→ **What the task asks**: Could you set down the listing below exactly, leaving out its pictures?

→ **The input**:

►

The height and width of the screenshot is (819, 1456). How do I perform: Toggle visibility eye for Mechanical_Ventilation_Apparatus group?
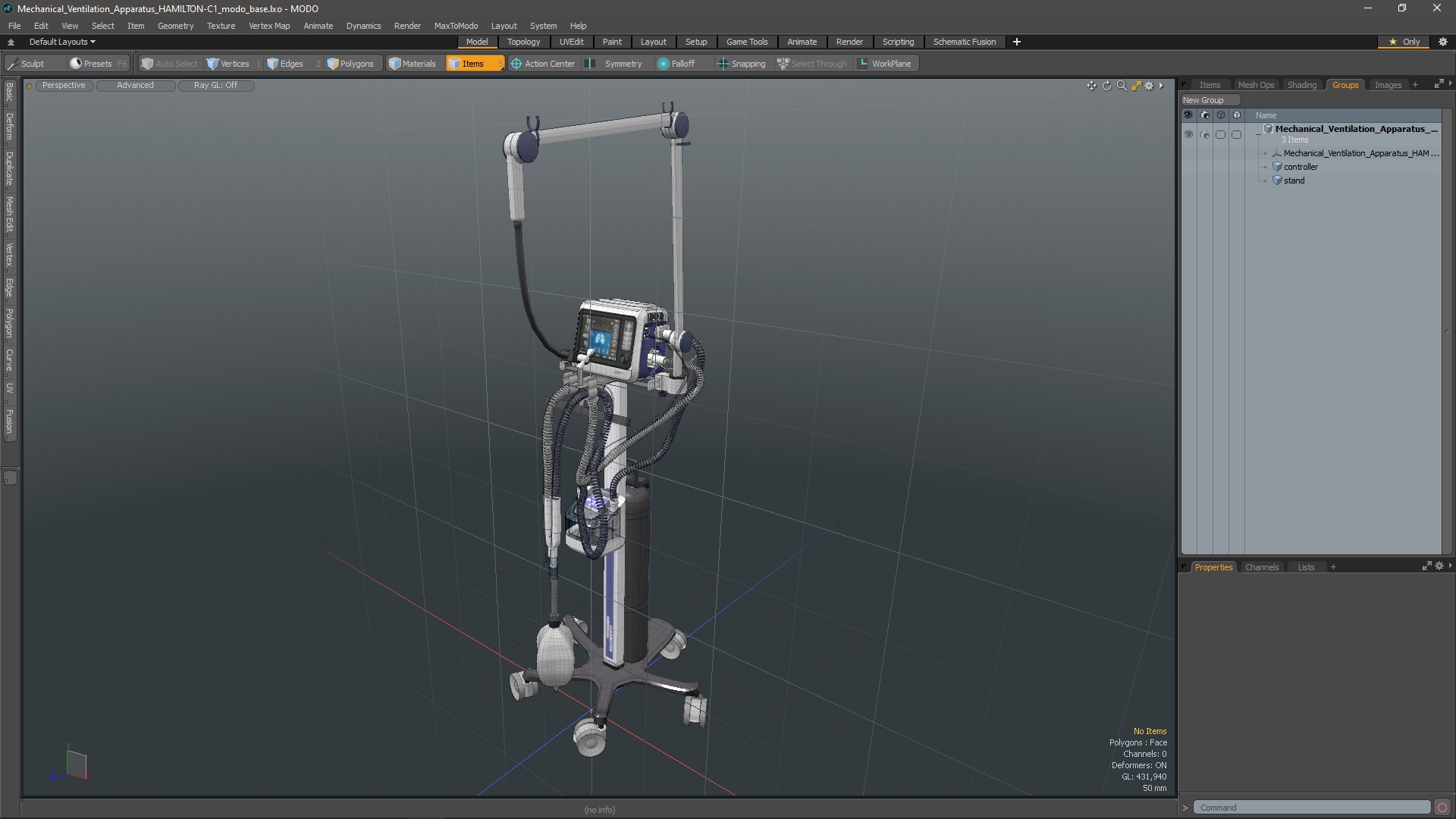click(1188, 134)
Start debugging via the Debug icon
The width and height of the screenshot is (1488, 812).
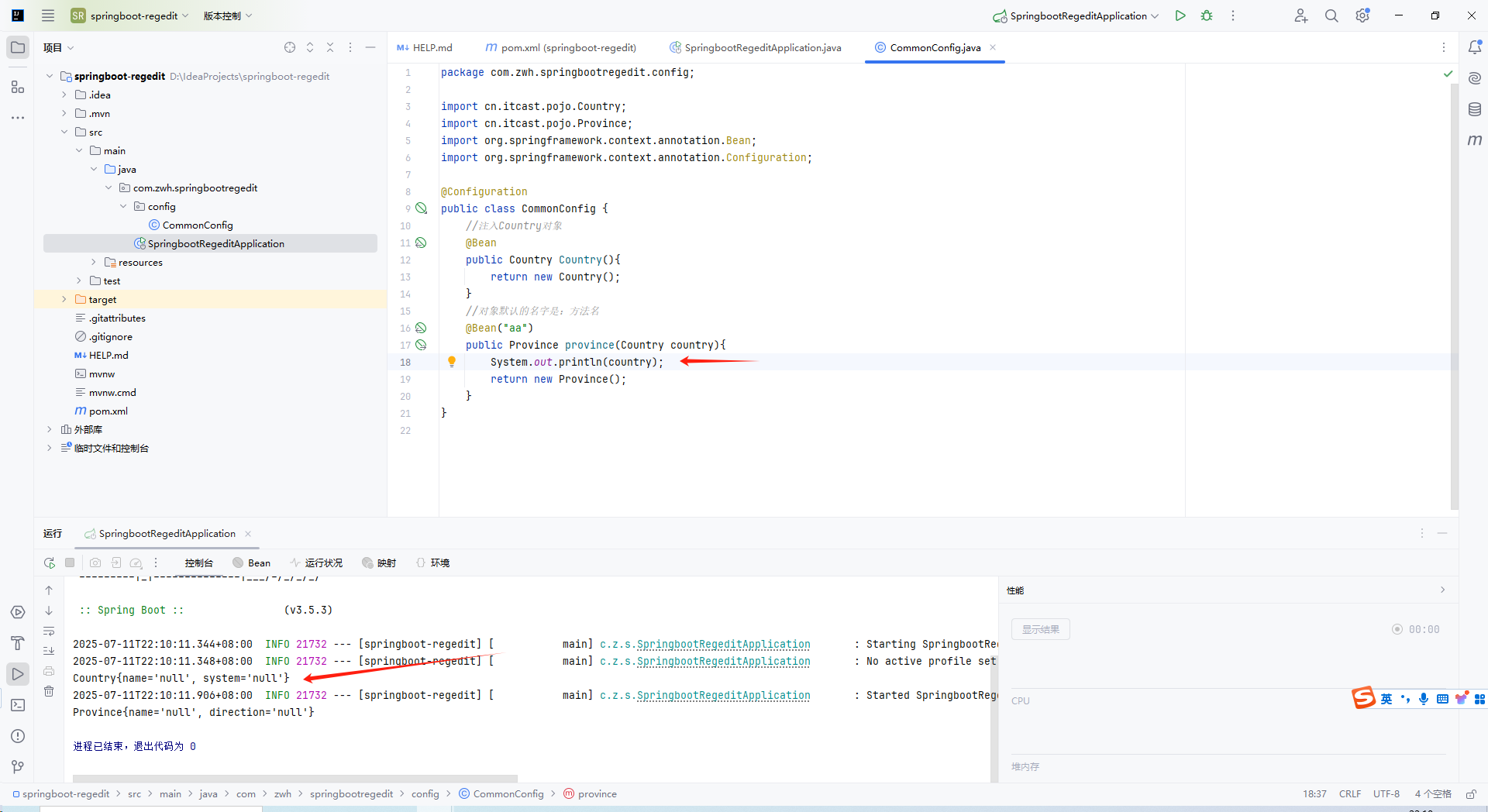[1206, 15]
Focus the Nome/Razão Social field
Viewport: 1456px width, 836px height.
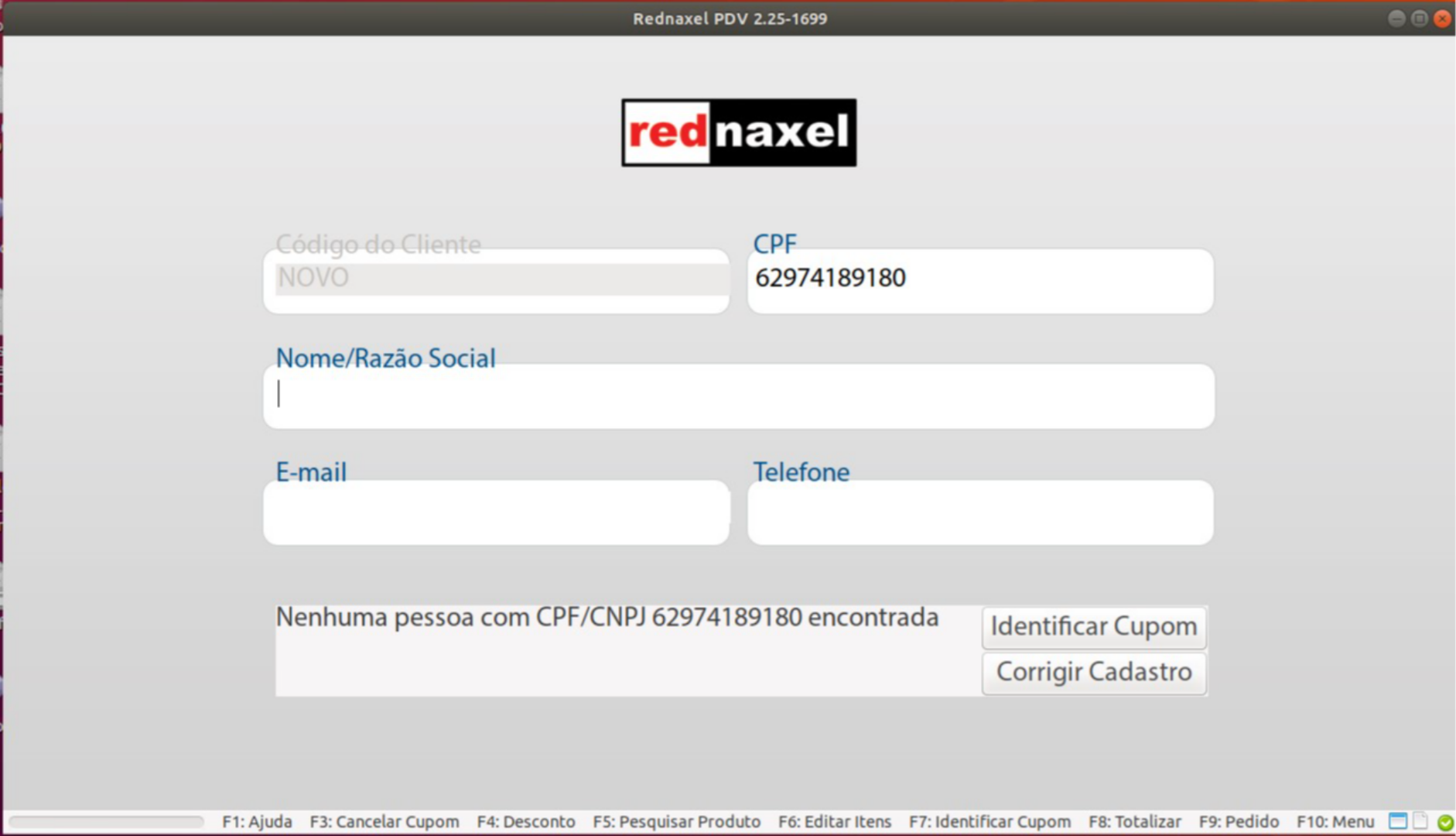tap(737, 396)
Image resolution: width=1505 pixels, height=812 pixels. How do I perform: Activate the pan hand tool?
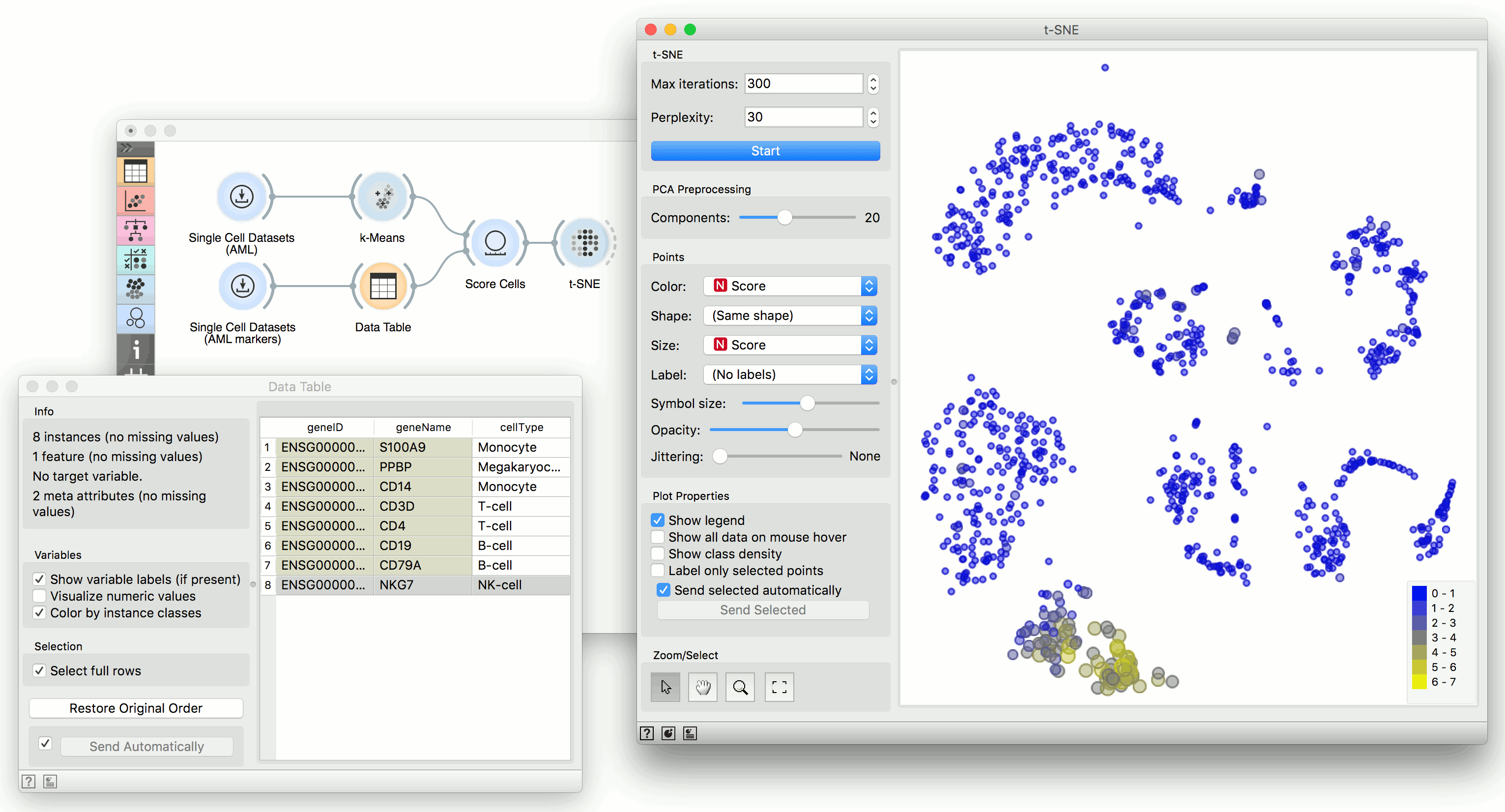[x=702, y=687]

◄

→ **Problem solution**:
The height and width of the screenshot is (819, 1456). How do I perform: Toggle visibility eye for Mechanical_Ventilation_Apparatus group?
click(1188, 134)
Start debugging via the Debug icon
The width and height of the screenshot is (1488, 812).
[1206, 15]
Focus the Nome/Razão Social field
Viewport: 1456px width, 836px height.
tap(737, 396)
Image resolution: width=1505 pixels, height=812 pixels. How do I perform: Activate the pan hand tool?
[x=702, y=687]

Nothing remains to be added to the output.